Unified Women’s Healthcare is a Boca Raton, Fla.-based practice management platform in women’s health care.

CentroMotion joins calendar

CentroMotion will hold a lender call at 11 a.m. ET on Thursday to launch $545 million of first-lien term loans, a market source remarked.

The debt is split between a $420 million funded term loan and a $125 million delayed-draw term loan, the source added.

Commitments are due at 5 p.m. ET on June 30.

JPMorgan Chase Bank is leading the deal that will be used to fund the acquisition of Carlisle Brake & Friction, a manufacturer of friction materials and mechatronic solutions for off highway brake and transmission products, from Carlisle Cos. Inc., to repay debt and for general corporate purposes.

CentroMotion, a portfolio company of One Rock Capital Partners, is a Waukesha, Wis.-based designer and manufacturer of highly engineered components and systems for the industrial and transportation markets.

Tenable coming soon

Tenable scheduled a lender call for 10:30 a.m. ET on Thursday to launch a $350 million term loan B (B+) talked at Libor plus 300 bps to 325 bps with a 0.5% Libor floor, an original issue discount of 99.5 and 101 soft call protection for six months, according to a market source.

Commitments are due at 5 p.m.
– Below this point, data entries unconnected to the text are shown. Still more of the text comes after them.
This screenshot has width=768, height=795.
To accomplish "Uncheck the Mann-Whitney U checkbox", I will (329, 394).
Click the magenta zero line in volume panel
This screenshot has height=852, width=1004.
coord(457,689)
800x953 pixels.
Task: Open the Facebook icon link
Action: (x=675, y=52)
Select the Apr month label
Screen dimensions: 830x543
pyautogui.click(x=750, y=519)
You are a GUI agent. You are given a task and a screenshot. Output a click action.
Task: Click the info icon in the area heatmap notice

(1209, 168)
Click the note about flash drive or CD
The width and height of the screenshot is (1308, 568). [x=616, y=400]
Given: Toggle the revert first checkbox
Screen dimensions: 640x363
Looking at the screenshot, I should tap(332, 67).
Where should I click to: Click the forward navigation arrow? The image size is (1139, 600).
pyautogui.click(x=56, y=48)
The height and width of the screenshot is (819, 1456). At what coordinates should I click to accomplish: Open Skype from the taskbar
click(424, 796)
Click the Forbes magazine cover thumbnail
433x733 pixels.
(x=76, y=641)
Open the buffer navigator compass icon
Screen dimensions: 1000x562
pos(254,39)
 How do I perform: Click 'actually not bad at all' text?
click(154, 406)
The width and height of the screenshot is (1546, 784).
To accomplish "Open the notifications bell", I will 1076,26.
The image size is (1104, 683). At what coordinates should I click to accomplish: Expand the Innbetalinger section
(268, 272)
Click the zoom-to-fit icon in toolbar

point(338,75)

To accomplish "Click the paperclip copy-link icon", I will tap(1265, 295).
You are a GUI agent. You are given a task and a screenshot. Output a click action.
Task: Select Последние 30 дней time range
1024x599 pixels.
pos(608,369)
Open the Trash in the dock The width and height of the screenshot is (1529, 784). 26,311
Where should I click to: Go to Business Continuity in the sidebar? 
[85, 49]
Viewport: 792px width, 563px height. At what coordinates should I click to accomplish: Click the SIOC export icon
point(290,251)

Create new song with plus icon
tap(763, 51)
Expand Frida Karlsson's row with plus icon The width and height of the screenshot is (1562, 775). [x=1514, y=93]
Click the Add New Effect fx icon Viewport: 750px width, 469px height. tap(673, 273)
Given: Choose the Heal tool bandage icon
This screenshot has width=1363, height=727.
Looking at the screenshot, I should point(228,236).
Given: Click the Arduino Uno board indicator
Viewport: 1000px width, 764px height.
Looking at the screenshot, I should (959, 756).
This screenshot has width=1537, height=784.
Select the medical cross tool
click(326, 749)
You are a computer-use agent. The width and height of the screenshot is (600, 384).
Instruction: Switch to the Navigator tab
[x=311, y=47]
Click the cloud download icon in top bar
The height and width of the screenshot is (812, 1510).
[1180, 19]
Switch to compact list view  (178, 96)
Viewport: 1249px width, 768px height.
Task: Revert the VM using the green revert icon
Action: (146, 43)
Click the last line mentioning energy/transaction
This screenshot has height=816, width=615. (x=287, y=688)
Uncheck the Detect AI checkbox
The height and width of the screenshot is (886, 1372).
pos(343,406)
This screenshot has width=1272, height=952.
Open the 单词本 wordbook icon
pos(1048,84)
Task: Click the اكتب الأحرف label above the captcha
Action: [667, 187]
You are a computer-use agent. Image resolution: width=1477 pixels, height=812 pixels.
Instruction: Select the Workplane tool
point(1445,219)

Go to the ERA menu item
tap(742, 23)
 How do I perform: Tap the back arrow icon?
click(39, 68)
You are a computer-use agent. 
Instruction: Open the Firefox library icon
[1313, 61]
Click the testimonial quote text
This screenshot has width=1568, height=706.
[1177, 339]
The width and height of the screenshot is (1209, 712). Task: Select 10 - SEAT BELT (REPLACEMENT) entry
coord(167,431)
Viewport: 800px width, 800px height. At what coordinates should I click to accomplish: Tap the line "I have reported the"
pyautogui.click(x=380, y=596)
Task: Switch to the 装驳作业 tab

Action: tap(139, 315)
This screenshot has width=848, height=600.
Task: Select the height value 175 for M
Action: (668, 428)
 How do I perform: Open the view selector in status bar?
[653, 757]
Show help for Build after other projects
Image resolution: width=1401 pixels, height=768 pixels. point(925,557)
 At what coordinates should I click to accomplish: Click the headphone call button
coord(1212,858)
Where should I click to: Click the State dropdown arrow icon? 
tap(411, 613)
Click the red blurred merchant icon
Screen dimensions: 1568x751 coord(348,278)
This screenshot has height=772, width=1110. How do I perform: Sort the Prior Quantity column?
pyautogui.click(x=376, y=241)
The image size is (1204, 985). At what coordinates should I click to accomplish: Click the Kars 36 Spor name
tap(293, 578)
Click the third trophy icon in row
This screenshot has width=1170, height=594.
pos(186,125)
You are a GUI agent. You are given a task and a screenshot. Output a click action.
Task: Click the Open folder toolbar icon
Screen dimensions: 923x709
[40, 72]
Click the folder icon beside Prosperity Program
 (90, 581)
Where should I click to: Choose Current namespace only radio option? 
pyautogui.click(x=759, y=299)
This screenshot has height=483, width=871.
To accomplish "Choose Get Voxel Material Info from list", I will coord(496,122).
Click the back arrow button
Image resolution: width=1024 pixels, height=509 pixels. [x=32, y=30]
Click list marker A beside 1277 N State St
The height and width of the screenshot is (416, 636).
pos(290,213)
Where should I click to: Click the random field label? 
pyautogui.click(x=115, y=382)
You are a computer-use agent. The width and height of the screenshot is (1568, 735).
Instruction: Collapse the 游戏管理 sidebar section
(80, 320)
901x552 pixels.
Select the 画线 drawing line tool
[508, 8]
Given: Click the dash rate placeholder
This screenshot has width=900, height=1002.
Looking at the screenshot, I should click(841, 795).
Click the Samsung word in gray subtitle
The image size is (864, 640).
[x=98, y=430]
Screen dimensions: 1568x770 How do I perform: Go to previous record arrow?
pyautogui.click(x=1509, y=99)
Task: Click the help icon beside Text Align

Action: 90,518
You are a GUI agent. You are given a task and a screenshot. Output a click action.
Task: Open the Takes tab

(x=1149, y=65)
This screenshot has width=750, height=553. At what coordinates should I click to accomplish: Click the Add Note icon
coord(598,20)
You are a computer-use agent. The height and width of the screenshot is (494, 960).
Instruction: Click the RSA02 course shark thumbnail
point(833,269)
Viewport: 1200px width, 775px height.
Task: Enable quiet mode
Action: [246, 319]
ET on June 28, the source added.

JPMorgan Chase Bank is leading the deal that will be used for general corporate purposes.

Tenable is a Columbia, Md.-based cybersecurity company.

MedData on deck

MedData set a lender call for Thursday to launch a $230 million term loan B, a market source said.

KeyBanc Capital Markets is leading the deal that will be used to fund an acquisition and refinance existing debt.

MedData is a Spring, Tex.-based provider of medical revenue cycle management services.

At Home readies loan

At Home Group will hold a lender call on Thursday to launch a $600 million term loan B, according to a market source.

BofA Securities Inc., Barclays, Deutsche Bank Securities Inc. and Wells Fargo Securities LLC are leading the deal that will be used with $300 million of other secured debt, $500 million of unsecured debt and equity to fund the buyout of the company by Hellman & Friedman for $37.00 per share in cash.

At Home is a Plano, Tex.-based home decor superstore.